RALEIGH — Bruce Clarke couldn’t help his client, so she called a lawyer and ended up with a bill near $1,000.
“Is that the end of the world? It might not be to many, but she’s on a business that operates on government grants, and she barely makes it every day. Every day [she remains in business] is a victory,” said Clarke, president of the nonprofit membership organization Capital Associated Industries. “That’s not an atypical small business situation.”
Clarke says he couldn’t help her, and hundreds of similar businesses, because it is illegal for his nonprofit, with offices in Raleigh and Greensboro, to offer legal advice to its members.

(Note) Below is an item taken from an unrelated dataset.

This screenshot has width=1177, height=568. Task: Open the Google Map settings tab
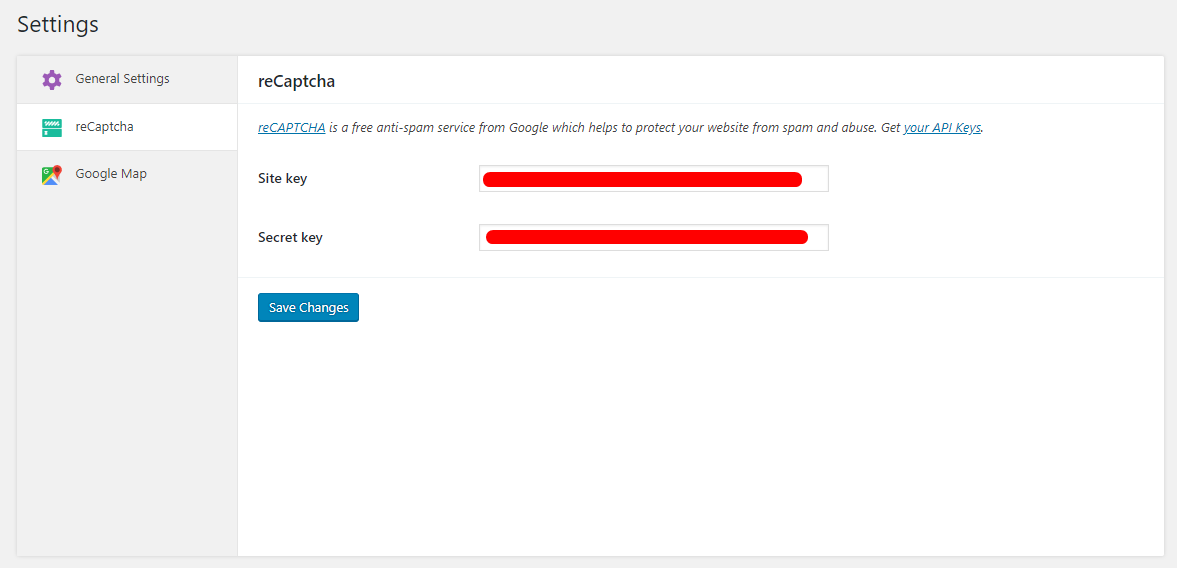click(x=111, y=174)
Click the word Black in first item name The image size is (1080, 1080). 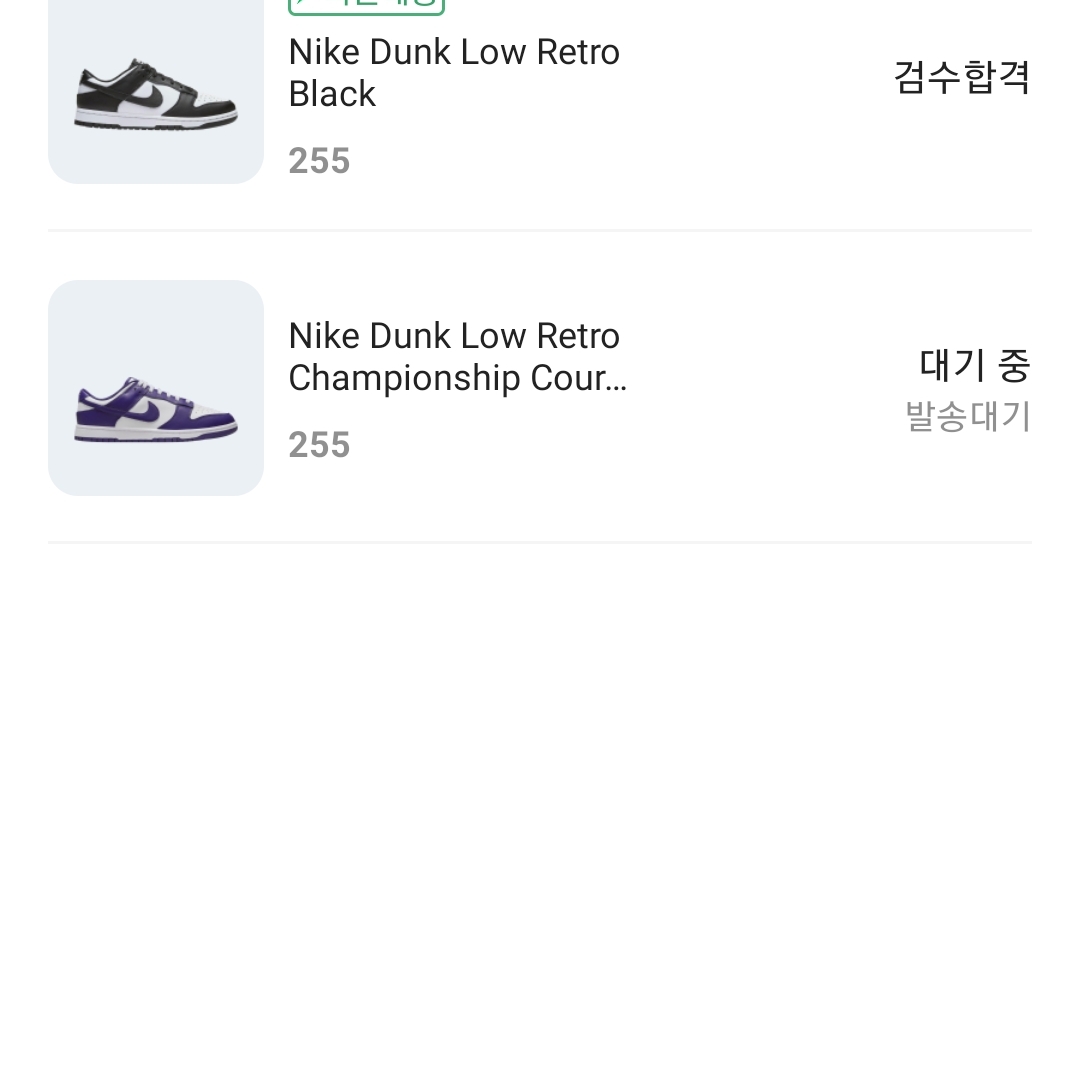(332, 94)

The U.S. Supreme Court might decide the issue. Clarke asked the high court to overturn a 1931 state law that prevents CAI, or any corporation, from giving members legal advice.
Today, legal services are so expensive that the U.S. ranks near rock bottom in the developed nations in its citizens’ ability to access council in civil cases. N.C. small businesses increasingly struggle to hire lawyers, said a report from the N.C. Commission on Administration of Law and Justice.
Clarke argues that the law crushes competition. But the N.C. State Bar warns that the law protects consumers from unethical, inexpert legal advice, and that overturning the regulation could flood the market with shady legal services.
“There’s just a huge gap in service. They either can’t afford — or they don’t want to pay — the high fees for basic services,” Clarke said. “And why should they have to? Who are we protecting here? We’re protecting lawyers and law firms.”
The law dates back to the Great Depression, when most states restricted the practice of law.
“It’s the kind of issue that the Supreme Court might be interested in because it raises systemic issues of speech and association, but especially speech issues,” said Walter Olson, a senior fellow at the Cato Institute, a libertarian think tank. “That’s an area where the Court has been active for years.”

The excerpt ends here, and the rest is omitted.